== Tâche demandée 1 ==
Dans l'extrait de témoignage, comment le témoin décrit-il le préfet quand on lui demande ce qu'il retient de leurs rencontres ?

Président : Avez-vous eu d’autres occasions de rencontrer le préfet ?

Le témoin : Alors, il est venu dans notre centre solliciter notre aide.

Président :  C’était quand ?

Le témoin : C’était avant cette opération de KADUHA. Je dirai vers le 10 ou le 12.

Président : Donc, Laurent BUCYIBARUTA est venu le 10 juin ?

Le témoin : Oui.

Président : Il est venu le 10 juin, pour quoi faire ?

Le témoin : Il nous a dit qu’il avait des personnes, trois personnes qui étaient en danger, savoir si on pouvait les accueillir.

Président : Qui étaient ces personnes ?

Le témoin : On disait qu’on disait que c’était de la famille de sa femme.

Président :  C’était des enfants de parents de sa femme qui étaient cachés chez lui et qu’il a amenés à BUTARE ?

Le témoin : Je pense.

Président : C’était trois enfants ? Trois adultes ?

Le témoin : Il y avait des jeunes.

Président : Il a amené trois enfants Tutsi et il vous a demandé de les prendre en charge ?

Le témoin : Oui.

Président :  Et ça c’était le 10 juin ?

Le témoin : Oui, dans ces dates.

Président :  Donc, avant d’aller à KADUHA ?

Le témoin : Avant KADUHA, entre le 10 et le 11.

Président : Est-ce que vous l’avez vu à d’autres occasions ?

Le témoin : Non, après j’ai entendu parler de lui.

Président : Que pouvez-vous nous dire de ces rencontres que vous avez eu avec le préfet ? Qu’est-ce que vous en retenez ?

Le témoin : C’était un homme meurtri. Laurent était dépassé.

Président :  Donc, un homme meurtri qui était dépassé, c’est bien ça ?

Le témoin : Le chaos avait été généralisé, il était dépassé, c’était compliqué. Ce que je sais, c’est qu’il y a eu, avec les accords de changement de direction de préfecture, il y a eu des préfets qui ont été mutés de leur préfecture. J’ai eu la chance de connaitre ces deux préfectures, celle de KIBUNGO où il était, c’est la préfecture de mon épouse, c’est chez moi.

Président :  Donc, il avait une bonne réputation à KIBUNGO et vous avez constaté que c’était un homme qui était conforme à sa réputation ?

Le témoin : Mon épouse pourrait le dire mieux que moi. Et même le président BIZIMUNGU. Pour les gens de GIKONGORO, c’était un homme qu’ils aimaient et qu’ils respectaient. Mais GIKONGORO était gouverné par des gens qui étaient venus d’ailleurs. Le service de sécurité était dirigé par le major qui était un homme compliqué.

Président :  Vous parlez de quel major ?

Le témoin : Le nom et le prénom, je ne me souviens plus.

Enregistrements issus d'un jeu de données de pointage:
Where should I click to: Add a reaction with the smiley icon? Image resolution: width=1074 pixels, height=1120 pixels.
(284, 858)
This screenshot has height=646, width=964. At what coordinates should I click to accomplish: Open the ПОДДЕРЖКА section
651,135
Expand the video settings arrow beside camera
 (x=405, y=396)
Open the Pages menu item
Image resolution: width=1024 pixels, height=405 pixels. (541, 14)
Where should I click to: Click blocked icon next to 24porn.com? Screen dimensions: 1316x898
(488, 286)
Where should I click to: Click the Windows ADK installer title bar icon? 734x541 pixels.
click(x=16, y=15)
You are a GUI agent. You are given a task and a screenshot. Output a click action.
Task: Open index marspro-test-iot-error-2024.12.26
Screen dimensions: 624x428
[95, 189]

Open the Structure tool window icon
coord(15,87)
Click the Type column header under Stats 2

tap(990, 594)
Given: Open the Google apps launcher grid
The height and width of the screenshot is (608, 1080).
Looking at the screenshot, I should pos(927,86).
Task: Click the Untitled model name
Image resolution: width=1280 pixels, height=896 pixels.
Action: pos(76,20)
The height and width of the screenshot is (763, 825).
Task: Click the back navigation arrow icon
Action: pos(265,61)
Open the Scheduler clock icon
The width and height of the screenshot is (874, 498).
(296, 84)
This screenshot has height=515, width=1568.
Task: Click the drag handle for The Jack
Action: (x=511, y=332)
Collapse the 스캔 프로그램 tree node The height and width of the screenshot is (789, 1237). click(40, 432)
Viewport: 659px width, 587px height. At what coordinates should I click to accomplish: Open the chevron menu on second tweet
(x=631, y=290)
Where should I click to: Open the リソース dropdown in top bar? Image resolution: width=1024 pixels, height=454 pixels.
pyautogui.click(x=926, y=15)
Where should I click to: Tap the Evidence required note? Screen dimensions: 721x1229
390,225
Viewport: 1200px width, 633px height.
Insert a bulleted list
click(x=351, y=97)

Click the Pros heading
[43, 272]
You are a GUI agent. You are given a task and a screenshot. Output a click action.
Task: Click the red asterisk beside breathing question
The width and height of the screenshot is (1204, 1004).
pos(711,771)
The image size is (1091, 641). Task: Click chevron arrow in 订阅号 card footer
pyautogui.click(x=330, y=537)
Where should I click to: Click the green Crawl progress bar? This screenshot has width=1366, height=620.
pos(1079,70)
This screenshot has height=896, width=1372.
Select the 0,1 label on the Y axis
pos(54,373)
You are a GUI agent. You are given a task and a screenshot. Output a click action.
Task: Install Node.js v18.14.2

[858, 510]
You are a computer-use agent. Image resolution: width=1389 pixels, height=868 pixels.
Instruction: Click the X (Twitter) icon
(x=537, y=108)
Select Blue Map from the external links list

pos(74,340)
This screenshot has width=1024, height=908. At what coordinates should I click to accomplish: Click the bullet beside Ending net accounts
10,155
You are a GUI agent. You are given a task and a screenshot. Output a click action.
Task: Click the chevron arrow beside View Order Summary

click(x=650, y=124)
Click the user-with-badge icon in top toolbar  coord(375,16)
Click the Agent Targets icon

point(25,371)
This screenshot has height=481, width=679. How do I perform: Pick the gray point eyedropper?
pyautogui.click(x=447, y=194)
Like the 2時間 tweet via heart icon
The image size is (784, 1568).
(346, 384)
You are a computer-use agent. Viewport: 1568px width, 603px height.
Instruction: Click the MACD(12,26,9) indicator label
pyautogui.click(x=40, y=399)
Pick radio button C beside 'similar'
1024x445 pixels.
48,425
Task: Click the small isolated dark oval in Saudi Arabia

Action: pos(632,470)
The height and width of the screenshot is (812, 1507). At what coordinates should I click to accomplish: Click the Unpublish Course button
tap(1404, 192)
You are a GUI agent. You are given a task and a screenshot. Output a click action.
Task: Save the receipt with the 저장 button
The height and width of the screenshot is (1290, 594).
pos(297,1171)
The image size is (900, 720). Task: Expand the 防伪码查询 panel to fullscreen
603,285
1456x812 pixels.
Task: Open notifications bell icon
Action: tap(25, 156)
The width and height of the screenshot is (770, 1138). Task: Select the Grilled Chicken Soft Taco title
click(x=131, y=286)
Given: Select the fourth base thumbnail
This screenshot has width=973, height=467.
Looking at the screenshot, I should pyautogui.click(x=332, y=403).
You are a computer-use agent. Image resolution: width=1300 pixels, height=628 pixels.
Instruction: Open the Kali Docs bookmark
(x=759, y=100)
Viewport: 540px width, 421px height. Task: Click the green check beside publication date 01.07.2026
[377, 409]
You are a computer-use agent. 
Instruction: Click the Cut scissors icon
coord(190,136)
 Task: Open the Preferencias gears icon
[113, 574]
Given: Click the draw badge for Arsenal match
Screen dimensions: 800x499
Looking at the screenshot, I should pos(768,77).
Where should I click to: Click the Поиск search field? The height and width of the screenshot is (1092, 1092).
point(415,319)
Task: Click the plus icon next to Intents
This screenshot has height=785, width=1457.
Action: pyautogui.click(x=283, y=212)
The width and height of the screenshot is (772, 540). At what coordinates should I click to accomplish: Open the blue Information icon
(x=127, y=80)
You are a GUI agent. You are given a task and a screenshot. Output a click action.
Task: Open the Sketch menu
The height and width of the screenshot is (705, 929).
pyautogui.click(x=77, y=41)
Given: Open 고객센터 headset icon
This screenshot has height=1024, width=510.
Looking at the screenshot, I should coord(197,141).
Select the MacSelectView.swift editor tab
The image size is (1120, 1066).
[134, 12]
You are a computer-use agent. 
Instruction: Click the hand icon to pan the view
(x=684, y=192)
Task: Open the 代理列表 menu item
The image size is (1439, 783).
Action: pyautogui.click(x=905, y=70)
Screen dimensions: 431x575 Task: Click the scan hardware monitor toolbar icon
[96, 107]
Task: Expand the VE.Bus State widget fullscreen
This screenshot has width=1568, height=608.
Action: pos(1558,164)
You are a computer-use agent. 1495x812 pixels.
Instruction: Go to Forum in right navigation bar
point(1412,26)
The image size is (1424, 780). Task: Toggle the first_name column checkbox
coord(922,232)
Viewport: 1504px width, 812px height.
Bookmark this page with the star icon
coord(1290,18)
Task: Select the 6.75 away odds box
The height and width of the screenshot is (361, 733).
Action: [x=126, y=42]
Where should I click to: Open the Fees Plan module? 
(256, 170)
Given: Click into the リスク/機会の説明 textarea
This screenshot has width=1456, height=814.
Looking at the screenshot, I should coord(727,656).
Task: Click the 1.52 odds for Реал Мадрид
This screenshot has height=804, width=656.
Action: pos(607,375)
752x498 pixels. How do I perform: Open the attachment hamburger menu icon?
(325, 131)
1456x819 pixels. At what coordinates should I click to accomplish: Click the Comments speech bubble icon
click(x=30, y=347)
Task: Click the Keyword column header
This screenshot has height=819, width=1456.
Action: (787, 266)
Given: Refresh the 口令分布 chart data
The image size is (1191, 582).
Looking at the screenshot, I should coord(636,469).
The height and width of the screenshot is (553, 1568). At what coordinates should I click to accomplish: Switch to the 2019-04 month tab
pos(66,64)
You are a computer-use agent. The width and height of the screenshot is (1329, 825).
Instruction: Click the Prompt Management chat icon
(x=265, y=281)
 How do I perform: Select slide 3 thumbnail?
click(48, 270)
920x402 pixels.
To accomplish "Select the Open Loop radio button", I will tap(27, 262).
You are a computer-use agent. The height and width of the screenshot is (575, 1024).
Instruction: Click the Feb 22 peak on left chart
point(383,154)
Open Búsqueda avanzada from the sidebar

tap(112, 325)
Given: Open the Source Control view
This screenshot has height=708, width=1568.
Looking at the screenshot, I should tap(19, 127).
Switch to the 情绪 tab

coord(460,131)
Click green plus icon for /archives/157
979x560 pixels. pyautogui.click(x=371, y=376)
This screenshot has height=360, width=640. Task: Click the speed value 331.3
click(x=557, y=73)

== Tâche demandée 2 ==
Dans les enregistrements, modifiez les lignes allant de celle qui contient « This screenshot has height=896, width=1372. » jusqu'à celle qui contient « pos(74,340) » : remplacez « Install » par « Download » sans rien changer d'autre. Ne renvoyez que ces lignes.

== Sortie complète 1 ==
Comme un homme meurtri et dépassé.

== Sortie complète 2 ==
This screenshot has height=896, width=1372.
Select the 0,1 label on the Y axis
pos(54,373)
You are a GUI agent. You are given a task and a screenshot. Output a click action.
Task: Download Node.js v18.14.2

[858, 510]
You are a computer-use agent. Image resolution: width=1389 pixels, height=868 pixels.
Instruction: Click the X (Twitter) icon
(x=537, y=108)
Select Blue Map from the external links list

pos(74,340)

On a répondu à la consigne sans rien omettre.